### Qué se pide
Prolonga el texto sobre la gestión del arbolado urbano a partir de su última frase.

### Fragmento del texto
Lo he visto demasiadas veces: árboles centenarios trasplantados sin criterio, arrastrados por excavadoras o manipulados como si fueran contenedores. Intervenciones justificadas con informes superficiales, sin evaluación del sistema radicular, sin lectura estructural, sin valorar la respuesta fisiológica que puede esperar la especie en cuestión. Y lo más indignante es que la mayoría de estas actuaciones se difunden como logros de gestión. Se sacan fotos para redes sociales, se venden como “acciones verdes”. La ignorancia técnica se maquilla de sostenibilidad, y nadie se atreve a decir que el árbol no está bien. Porque aún está vivo. Porque aún tiene hojas.
El fondo del problema es estructural. No se trata solo de podas mal hechas o trasplantes fracasados. Se trata de una ausencia generalizada de cultura arborícola en la gestión urbana. Técnicos que nunca han estudiado fisiología vegetal ni arquitectura arbórea toman decisiones que comprometen la vida de ejemplares valiosos. Empresas adjudicatarias priorizan el coste y la rapidez sobre el rigor. Las 1administraciones públicas —salvo honrosas excepciones— no exigen certificaciones específicas ni experiencia demostrable en arboricultura urbana para quienes manipulan los árboles. El resultado es un modelo de gestión en el que el árbol solo importa si molesta, daña o se cae. Nunca como sujeto de valor ecológico, patrimonial o biológico.

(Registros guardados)

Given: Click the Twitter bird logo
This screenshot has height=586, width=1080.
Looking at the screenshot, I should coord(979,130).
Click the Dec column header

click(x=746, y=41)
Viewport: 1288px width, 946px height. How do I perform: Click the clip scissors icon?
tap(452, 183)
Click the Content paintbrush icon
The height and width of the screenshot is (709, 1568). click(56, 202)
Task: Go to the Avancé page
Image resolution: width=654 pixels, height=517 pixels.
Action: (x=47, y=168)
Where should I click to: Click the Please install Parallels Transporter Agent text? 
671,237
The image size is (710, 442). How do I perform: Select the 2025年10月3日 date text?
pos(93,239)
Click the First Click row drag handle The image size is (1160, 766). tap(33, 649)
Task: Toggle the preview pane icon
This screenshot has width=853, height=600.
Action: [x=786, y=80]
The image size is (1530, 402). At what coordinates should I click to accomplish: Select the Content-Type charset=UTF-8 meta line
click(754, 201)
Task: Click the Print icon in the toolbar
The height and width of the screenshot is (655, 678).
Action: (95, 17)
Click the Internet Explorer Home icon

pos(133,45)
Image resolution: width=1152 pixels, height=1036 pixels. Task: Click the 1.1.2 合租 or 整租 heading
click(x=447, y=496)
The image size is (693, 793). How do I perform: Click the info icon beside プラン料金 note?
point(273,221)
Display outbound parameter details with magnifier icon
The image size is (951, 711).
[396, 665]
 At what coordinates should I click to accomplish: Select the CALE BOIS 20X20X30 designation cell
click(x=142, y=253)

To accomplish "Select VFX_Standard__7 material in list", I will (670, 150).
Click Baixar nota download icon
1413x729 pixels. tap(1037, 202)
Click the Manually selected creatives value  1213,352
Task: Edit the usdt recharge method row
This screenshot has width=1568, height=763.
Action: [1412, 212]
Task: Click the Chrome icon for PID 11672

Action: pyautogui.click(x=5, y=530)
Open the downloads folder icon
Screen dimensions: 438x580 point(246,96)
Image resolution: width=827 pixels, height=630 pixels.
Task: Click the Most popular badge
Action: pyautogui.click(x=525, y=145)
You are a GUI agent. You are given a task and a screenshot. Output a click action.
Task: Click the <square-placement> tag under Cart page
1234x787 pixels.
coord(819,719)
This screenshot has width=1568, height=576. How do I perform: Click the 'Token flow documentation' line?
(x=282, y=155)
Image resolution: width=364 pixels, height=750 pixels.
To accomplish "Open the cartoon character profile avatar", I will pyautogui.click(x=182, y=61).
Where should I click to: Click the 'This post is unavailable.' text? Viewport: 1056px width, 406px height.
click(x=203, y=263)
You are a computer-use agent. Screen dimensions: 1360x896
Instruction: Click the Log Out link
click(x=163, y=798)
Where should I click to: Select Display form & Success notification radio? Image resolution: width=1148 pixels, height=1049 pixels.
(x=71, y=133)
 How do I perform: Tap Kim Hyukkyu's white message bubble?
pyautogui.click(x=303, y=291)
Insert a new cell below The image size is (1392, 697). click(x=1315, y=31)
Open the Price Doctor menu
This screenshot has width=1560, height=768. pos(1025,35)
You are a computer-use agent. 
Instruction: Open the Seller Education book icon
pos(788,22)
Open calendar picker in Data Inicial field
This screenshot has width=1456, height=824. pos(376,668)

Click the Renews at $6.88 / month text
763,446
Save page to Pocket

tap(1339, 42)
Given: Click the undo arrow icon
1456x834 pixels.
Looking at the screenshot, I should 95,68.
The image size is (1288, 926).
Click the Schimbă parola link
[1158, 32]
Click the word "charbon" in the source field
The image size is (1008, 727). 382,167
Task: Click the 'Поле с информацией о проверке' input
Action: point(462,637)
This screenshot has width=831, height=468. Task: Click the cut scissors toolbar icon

### Tu respuesta
Hace falta un cambio radical. No podemos seguir aceptando que la supervivencia de un árbol tras una mala praxis se entienda como garantía de éxito. Necesitamos personal realmente formado, que entienda al árbol como un organismo vivo con estructura, historia y necesidades. La figura del arborista certificado debe ser reconocida, incorporada y exigida en todos los niveles de gestión. Hay que poner fin al intrusismo técnico que tanto daño está causando al arbolado urbano. Los árboles no pueden ser gestionados por jardineros sin formación especializada, por operarios improvisados o por técnicos que no han leído una sola línea de fisiología arbórea desde que aprobaron una oposición.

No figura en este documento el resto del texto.